(Data from a dataset)
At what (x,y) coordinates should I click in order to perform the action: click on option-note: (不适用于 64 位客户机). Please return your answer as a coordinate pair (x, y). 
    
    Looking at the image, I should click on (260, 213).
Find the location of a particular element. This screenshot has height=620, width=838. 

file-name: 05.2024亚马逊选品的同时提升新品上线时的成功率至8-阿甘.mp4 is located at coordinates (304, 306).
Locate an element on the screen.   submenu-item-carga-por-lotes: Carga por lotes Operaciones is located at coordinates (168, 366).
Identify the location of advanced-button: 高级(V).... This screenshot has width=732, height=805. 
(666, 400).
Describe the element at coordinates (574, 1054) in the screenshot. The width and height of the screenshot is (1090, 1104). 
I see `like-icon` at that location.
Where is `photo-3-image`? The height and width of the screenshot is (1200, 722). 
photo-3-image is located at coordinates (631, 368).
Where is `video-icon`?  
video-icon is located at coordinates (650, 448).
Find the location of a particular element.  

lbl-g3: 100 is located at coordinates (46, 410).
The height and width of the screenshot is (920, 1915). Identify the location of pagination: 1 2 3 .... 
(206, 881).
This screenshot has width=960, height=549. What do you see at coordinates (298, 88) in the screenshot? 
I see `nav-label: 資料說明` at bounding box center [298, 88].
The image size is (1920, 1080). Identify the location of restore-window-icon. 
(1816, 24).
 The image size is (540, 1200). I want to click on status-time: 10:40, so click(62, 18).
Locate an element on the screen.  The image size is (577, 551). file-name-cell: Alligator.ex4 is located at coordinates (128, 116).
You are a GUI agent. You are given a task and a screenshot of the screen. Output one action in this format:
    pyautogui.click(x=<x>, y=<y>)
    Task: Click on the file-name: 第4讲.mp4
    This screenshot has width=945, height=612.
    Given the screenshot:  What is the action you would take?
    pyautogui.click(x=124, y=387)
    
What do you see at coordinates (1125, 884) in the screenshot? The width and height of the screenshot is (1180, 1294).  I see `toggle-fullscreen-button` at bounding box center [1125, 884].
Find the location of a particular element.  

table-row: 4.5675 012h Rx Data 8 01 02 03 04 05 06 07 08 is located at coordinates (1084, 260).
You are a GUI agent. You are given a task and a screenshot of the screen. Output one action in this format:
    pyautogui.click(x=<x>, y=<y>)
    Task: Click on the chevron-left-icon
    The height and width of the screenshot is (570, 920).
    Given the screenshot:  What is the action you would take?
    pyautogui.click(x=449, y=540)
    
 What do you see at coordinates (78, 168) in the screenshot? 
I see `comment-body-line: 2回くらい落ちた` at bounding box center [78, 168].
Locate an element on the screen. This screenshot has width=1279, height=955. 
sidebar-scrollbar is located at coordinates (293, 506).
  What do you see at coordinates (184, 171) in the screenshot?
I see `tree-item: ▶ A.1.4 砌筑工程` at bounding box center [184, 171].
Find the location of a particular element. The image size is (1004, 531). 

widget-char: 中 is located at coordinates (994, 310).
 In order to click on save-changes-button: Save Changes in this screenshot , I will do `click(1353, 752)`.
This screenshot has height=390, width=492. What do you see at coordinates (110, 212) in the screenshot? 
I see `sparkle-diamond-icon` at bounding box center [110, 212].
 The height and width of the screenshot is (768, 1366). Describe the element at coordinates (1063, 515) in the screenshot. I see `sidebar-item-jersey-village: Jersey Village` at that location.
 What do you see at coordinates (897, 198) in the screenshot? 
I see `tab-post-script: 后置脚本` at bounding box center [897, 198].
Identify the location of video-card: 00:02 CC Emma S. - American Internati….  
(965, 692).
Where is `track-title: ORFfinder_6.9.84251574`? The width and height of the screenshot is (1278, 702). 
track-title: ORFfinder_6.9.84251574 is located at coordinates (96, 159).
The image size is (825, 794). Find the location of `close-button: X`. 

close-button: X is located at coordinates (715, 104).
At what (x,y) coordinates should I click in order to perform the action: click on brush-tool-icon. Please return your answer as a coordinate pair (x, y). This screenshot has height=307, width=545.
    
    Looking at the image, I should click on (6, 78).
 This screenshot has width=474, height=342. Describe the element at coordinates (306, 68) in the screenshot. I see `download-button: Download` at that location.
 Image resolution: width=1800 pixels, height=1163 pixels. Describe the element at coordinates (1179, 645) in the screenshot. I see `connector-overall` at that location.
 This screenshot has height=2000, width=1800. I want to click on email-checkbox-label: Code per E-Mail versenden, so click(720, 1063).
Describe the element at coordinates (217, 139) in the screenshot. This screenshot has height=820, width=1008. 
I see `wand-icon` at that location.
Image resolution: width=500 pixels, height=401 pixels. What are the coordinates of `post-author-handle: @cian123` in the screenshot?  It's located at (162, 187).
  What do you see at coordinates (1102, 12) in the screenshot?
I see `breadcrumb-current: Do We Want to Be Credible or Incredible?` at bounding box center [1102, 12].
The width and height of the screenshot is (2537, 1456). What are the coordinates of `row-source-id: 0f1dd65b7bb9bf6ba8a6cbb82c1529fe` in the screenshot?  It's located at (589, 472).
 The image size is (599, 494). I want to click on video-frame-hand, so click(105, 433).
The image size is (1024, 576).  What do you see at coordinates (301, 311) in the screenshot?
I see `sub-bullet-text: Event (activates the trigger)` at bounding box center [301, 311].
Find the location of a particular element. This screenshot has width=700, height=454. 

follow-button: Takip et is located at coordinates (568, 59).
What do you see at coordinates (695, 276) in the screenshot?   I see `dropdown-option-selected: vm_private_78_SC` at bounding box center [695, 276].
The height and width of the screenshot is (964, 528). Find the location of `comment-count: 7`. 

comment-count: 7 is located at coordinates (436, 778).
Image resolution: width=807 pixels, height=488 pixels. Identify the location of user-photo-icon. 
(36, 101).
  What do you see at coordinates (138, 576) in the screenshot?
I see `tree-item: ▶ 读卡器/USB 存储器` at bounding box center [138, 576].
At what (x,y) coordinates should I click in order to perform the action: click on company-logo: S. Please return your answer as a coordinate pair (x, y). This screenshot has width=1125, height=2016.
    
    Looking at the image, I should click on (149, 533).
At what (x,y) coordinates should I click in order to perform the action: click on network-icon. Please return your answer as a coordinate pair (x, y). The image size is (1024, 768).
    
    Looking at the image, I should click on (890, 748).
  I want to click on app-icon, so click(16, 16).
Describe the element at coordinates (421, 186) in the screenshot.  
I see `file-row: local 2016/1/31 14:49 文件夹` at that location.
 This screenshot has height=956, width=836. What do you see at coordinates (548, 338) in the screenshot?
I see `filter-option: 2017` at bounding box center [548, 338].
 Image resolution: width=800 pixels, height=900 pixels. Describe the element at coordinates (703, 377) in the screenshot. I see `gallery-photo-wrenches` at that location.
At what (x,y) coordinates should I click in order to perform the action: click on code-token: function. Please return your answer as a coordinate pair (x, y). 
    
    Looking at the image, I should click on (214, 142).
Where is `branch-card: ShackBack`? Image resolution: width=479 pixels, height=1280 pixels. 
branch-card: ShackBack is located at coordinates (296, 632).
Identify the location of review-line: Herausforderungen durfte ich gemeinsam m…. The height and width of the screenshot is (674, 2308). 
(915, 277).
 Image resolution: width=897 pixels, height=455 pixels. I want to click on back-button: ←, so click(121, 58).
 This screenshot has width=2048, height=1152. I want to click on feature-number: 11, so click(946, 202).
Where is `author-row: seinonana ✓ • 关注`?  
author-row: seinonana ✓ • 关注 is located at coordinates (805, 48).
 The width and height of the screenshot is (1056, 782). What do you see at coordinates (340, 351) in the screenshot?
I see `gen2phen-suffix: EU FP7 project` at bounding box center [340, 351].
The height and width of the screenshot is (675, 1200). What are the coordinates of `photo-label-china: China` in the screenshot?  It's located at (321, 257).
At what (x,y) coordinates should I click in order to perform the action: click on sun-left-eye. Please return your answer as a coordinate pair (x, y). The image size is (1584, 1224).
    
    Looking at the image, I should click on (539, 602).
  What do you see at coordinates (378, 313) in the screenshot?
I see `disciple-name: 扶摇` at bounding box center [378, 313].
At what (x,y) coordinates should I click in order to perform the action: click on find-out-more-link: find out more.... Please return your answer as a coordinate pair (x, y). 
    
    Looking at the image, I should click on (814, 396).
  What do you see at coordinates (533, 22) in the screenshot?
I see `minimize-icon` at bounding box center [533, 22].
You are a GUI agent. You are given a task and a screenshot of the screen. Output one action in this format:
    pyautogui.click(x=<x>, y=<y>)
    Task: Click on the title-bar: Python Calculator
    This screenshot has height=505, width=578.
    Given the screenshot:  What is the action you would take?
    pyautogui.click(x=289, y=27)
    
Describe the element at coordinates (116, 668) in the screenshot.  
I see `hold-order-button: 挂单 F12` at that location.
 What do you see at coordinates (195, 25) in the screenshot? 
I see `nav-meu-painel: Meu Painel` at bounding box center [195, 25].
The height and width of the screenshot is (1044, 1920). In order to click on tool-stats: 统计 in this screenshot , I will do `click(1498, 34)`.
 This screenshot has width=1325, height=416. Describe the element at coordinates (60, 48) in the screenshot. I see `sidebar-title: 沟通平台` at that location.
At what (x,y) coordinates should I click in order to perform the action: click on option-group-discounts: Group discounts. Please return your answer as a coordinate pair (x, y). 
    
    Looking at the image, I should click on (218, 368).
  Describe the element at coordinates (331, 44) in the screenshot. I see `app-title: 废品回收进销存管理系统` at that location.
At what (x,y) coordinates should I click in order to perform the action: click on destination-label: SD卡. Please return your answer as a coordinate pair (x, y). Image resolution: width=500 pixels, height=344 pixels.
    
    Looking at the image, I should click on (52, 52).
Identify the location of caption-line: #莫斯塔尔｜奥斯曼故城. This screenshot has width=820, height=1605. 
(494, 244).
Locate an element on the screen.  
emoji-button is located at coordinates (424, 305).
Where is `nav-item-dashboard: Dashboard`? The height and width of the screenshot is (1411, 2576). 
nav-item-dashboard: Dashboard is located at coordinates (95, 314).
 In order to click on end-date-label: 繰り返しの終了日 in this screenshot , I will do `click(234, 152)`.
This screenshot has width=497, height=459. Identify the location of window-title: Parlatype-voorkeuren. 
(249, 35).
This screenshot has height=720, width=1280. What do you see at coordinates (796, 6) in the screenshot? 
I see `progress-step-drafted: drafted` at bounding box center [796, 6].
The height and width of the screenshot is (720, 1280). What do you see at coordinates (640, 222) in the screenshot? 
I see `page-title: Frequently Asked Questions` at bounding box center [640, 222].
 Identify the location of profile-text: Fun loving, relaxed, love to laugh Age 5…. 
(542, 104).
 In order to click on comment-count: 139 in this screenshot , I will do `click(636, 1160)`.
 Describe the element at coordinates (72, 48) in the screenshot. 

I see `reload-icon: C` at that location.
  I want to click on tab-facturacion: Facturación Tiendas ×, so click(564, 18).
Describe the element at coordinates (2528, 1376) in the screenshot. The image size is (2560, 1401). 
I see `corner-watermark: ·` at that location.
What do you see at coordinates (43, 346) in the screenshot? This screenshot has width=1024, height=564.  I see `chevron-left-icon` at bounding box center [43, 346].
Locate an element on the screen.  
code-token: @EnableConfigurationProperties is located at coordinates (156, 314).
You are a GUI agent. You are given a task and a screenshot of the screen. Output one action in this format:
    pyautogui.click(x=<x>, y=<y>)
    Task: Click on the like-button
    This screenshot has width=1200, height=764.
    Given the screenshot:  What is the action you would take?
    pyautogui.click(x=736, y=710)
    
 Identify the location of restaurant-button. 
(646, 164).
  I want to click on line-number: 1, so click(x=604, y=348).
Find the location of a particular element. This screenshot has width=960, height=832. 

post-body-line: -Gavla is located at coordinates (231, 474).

What needs to be done:
Copy the data verbatim, from its first line through the line containing "What do you see at coordinates (1125, 884)".

Solution to this problem:
At what (x,y) coordinates should I click in order to perform the action: click on option-note: (不适用于 64 位客户机). Please return your answer as a coordinate pair (x, y). 
    
    Looking at the image, I should click on (260, 213).
Find the location of a particular element. This screenshot has height=620, width=838. 

file-name: 05.2024亚马逊选品的同时提升新品上线时的成功率至8-阿甘.mp4 is located at coordinates (304, 306).
Locate an element on the screen.   submenu-item-carga-por-lotes: Carga por lotes Operaciones is located at coordinates (168, 366).
Identify the location of advanced-button: 高级(V).... This screenshot has width=732, height=805. 
(666, 400).
Describe the element at coordinates (574, 1054) in the screenshot. The width and height of the screenshot is (1090, 1104). 
I see `like-icon` at that location.
Where is `photo-3-image`? The height and width of the screenshot is (1200, 722). 
photo-3-image is located at coordinates (631, 368).
Where is `video-icon`?  
video-icon is located at coordinates (650, 448).
Find the location of a particular element.  

lbl-g3: 100 is located at coordinates (46, 410).
The height and width of the screenshot is (920, 1915). Identify the location of pagination: 1 2 3 .... 
(206, 881).
This screenshot has width=960, height=549. What do you see at coordinates (298, 88) in the screenshot? 
I see `nav-label: 資料說明` at bounding box center [298, 88].
The image size is (1920, 1080). Identify the location of restore-window-icon. 
(1816, 24).
 The image size is (540, 1200). I want to click on status-time: 10:40, so click(62, 18).
Locate an element on the screen.  The image size is (577, 551). file-name-cell: Alligator.ex4 is located at coordinates (128, 116).
You are a GUI agent. You are given a task and a screenshot of the screen. Output one action in this format:
    pyautogui.click(x=<x>, y=<y>)
    Task: Click on the file-name: 第4讲.mp4
    This screenshot has width=945, height=612.
    Given the screenshot:  What is the action you would take?
    pyautogui.click(x=124, y=387)
    
What do you see at coordinates (1125, 884) in the screenshot? The width and height of the screenshot is (1180, 1294).  I see `toggle-fullscreen-button` at bounding box center [1125, 884].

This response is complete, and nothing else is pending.